# Mr Pool Crypto Market Dump hint + Reinvest



## cornerpath (Apr 23, 2021)

XRP community was warned of A massive incoming dump for the whole crypto market 5-7 days ago

   portfolio went from 85k to 57k in this massive crypto dump but i'm not worried the market will recover but there's no hint on when that will happen. Mr pool states  "reinvest but many will still miss out" The other Freemasons in the XRP community gave the warning as well and told people to take some profits. Mr Pool message is at the very bottom you can read it from top to bottom or bottom to top' He always gives a double meaning


----------



## cornerpath (Jun 23, 2021)

THIS IS IT REINVEST THE HUGE DUMP IS OCCURING BUT PEOPLE WILL STILL MISS IT BEFORE THE BULL RUN


----------



## Costello (Jun 23, 2021)

cornerpath said:


> THIS IS IT REINVEST THE HUGE DUMP IS OCCURING BUT PEOPLE WILL STILL MISS IT BEFORE THE BULL RUN


it's hard to take anything seriously when thousands of people make thousands of predictions
99.9% turn out to be incorrect, so when ONE guy gets lucky, stop being like "OMG THIS GUY WAS RIGHT ALL ALONG"
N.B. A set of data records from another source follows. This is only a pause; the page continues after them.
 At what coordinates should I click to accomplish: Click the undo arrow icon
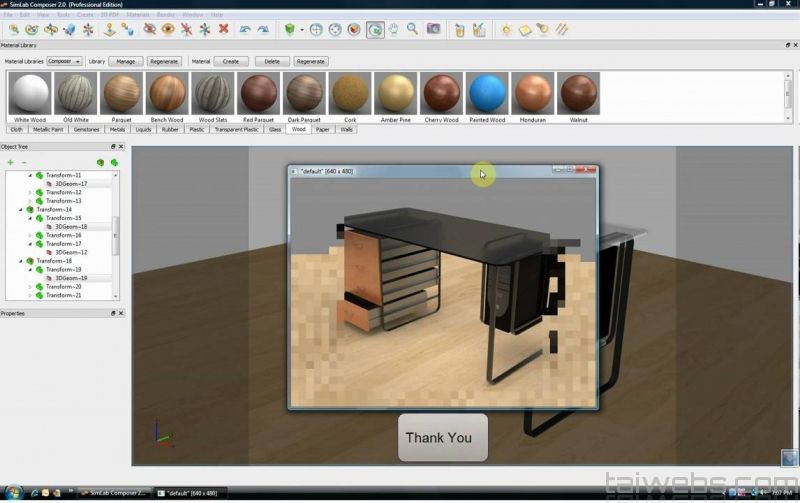click(245, 30)
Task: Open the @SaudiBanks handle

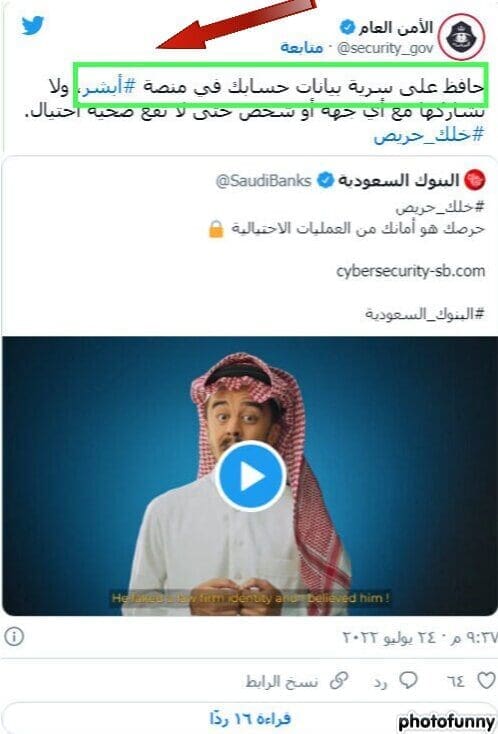Action: pyautogui.click(x=264, y=181)
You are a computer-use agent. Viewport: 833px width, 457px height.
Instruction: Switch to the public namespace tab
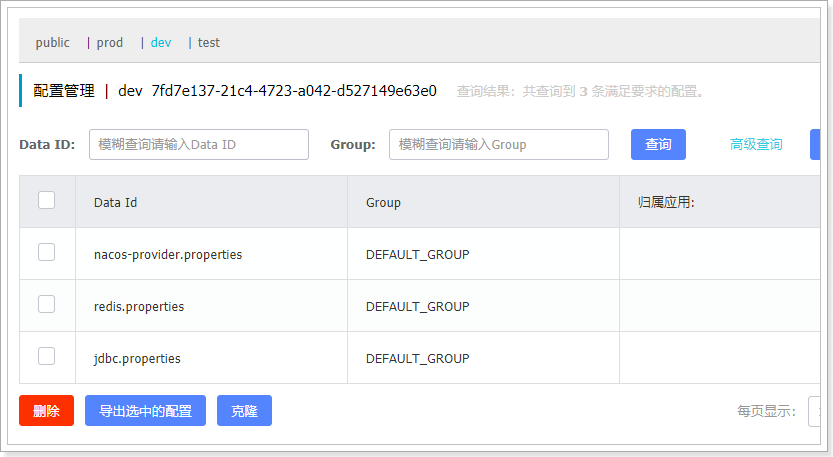(53, 43)
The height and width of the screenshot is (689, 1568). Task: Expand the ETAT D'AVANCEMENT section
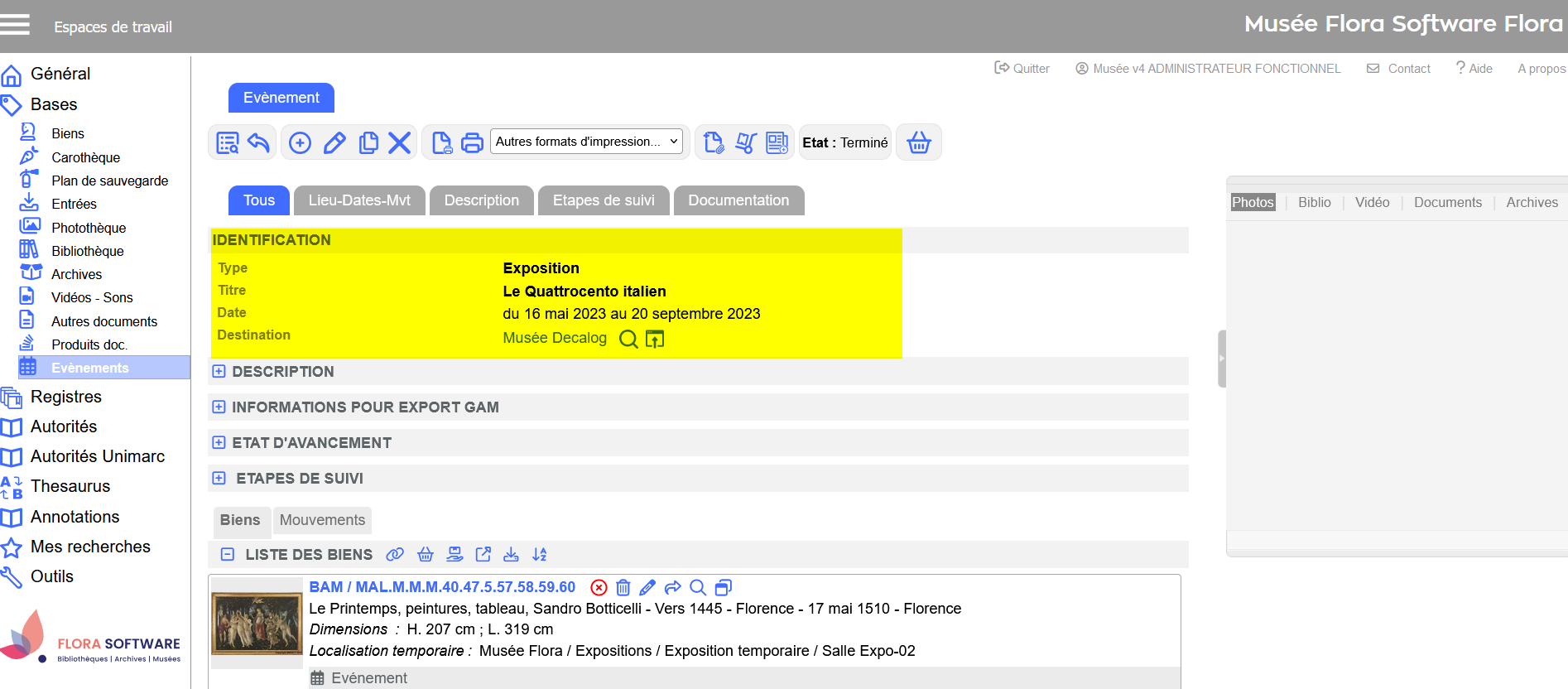(x=219, y=443)
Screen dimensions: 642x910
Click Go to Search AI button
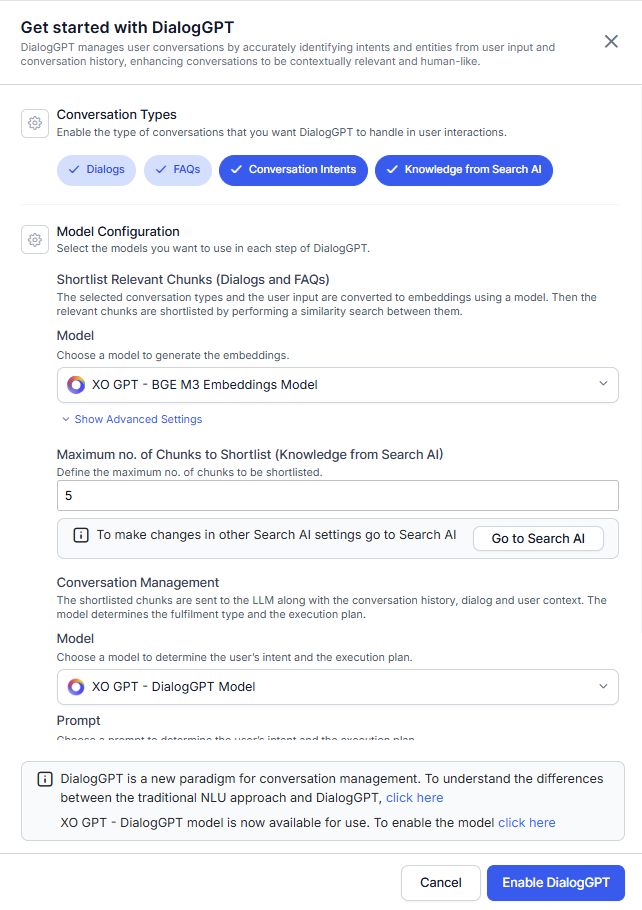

if you're going to post when someone's right, then for honesty's sake, also post something when they're wrong, so that everyone has basis for fair comparison


----------



## cornerpath (Jan 21, 2022)

Costello said:


> it's hard to take anything seriously when thousands of people make thousands of predictions
> 99.9% turn out to be incorrect, so when ONE guy gets lucky, stop being like "OMG THIS GUY WAS RIGHT ALL ALONG"
> 
> if you're going to post when someone's right, then for honesty's sake, also post something when they're wrong, so that everyone has basis for fair comparison


@The Catboy 

 i'm just now seeing this but my mistake of saying these are predictions these are planned events and not just  him being lucky
he told us exactly when the dump for 2021 would end and it did its all backed with facts





Then the dump that happened 1/20/22 last night bitcoin first time plugging below 40k after MR pool gave the  cryptic message "buy the dip signal"





Then lets not forget the timeline from 2020 about 2021-2022 backed up by articles









  The finale thing  is nobodys know what he means when he says it "all begins in London" as the community was told
power will go from the west to East/ USA to UK . Some think he was predicting the londing being the first to lift  the mask mandate but i doubt that what meant


----------



## The Catboy (Jan 21, 2022)

Wow that's a lot of nonsense


----------



## cornerpath (Jan 21, 2022)

The Catboy said:


> Wow that's a lot of nonsense



 Everything will make sense soon just keep watch, I do agree some times are kinda high in the air but for the most part everything else will play out slowly but for surely


----------



## The Catboy (Jan 25, 2022)

cornerpath said:


> Everything will make sense soon just keep watch, I do agree some times are kinda high in the air but for the most part everything else will play out slowly but for surely


If a coin requires vague and cryptic claims that almost feel like faith, then it’s a literal shit coin and not worth waiting on.


----------